First Time Home Buyer - Step 2

So you have finished writing down the answers to the top 10 questions....now it's time to do something with them!


First let's decide how much you can afford for a home. For this I am going to teach you a very simple math equation to figuring out what your debt to income ratio is. This ratio is used by ALL lenders to determin how much they will lend you. Most lenders do not want your debt to income ratio to be higher then 43%. That means that with all your monthly bills (the ones on your credit report) can not equil more then 43% of your monthly debt.

To calculate your debt to income ratio follow the bellow equation:

Total Amont of Monthly Debt Total Amount of Gross Monthly Income
(credit report only) / (the amount you get before taxes)

Now to see the amount in the form of a percentage multiply your answer by 100.

What is your debit to income? Right now it should be pretty low (you shouldn't have a mortgage payment in the calculations yet)

So how much of a mortgage payment can you afford? To find this out follow the equation bellow:

Total Amount of Gross Monthly Income
(the amount you get before taxes) X 43% = Total Monthly Debt Allowed

Total Amount of Monthly Debt
Total Monthly Debt Allowed - (credit report only)
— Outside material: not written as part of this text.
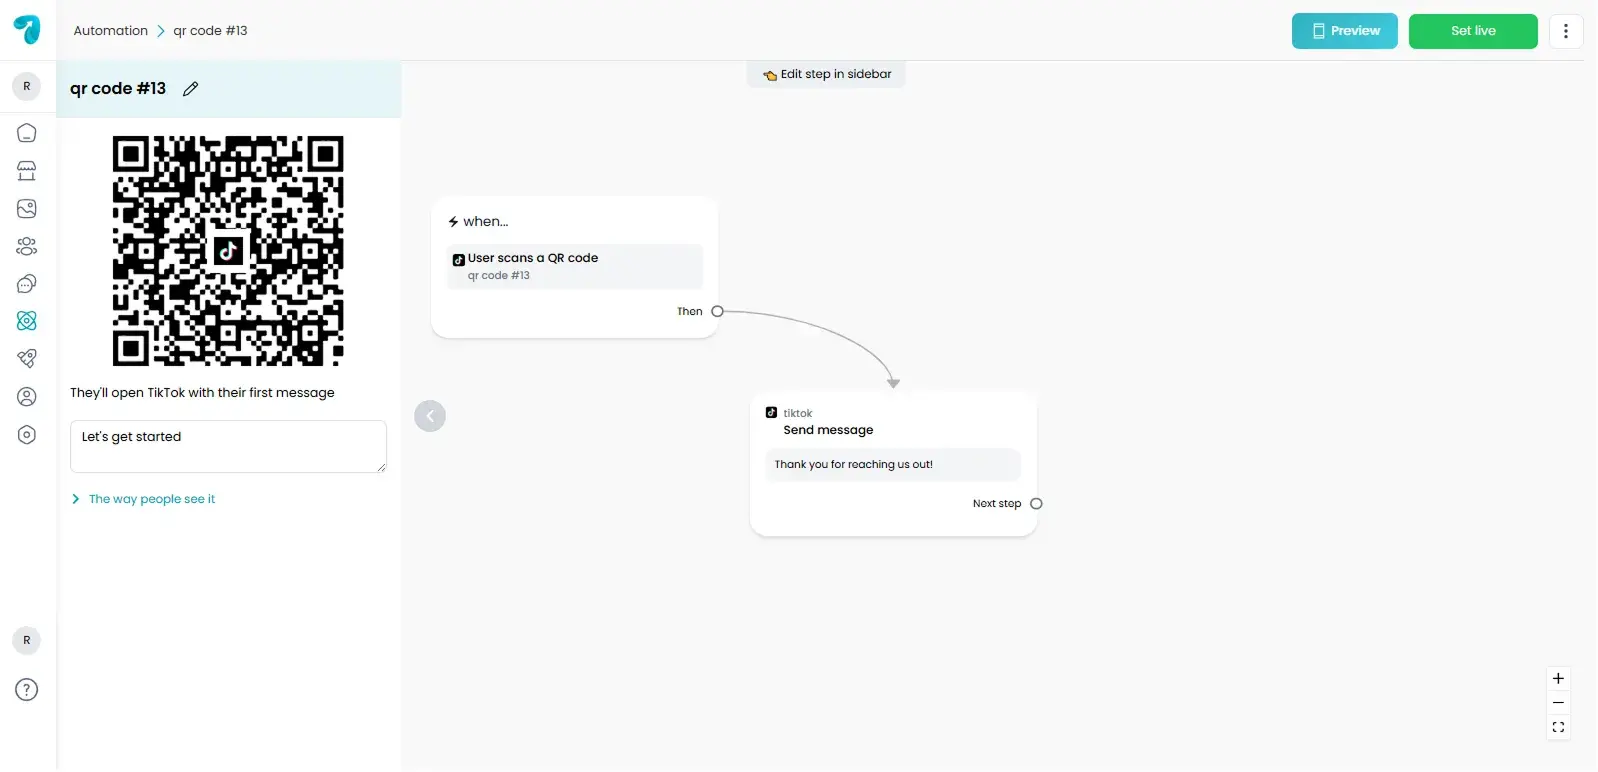1598x772 pixels.
Task: Click the first message text field
Action: [228, 446]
The amount that is left over after your monthly debts are subtracted from your monthly debt allowance is the amount of mortgage payment you can afford. If you would like to see an example you can view it bellow:

Total Monthly Debt = $600
Total Monthly Income = $3000
Current Debit to Income Ratio = 600 / 3000 = .20 (multiply by 100) = 20%
Total Monthly Debt Allowance = 3000 * 43% (or .43) = $1290.00
Total Mortgage Payment = 1290.00 - 600 = $690

Congradulations on your completion of Step 2!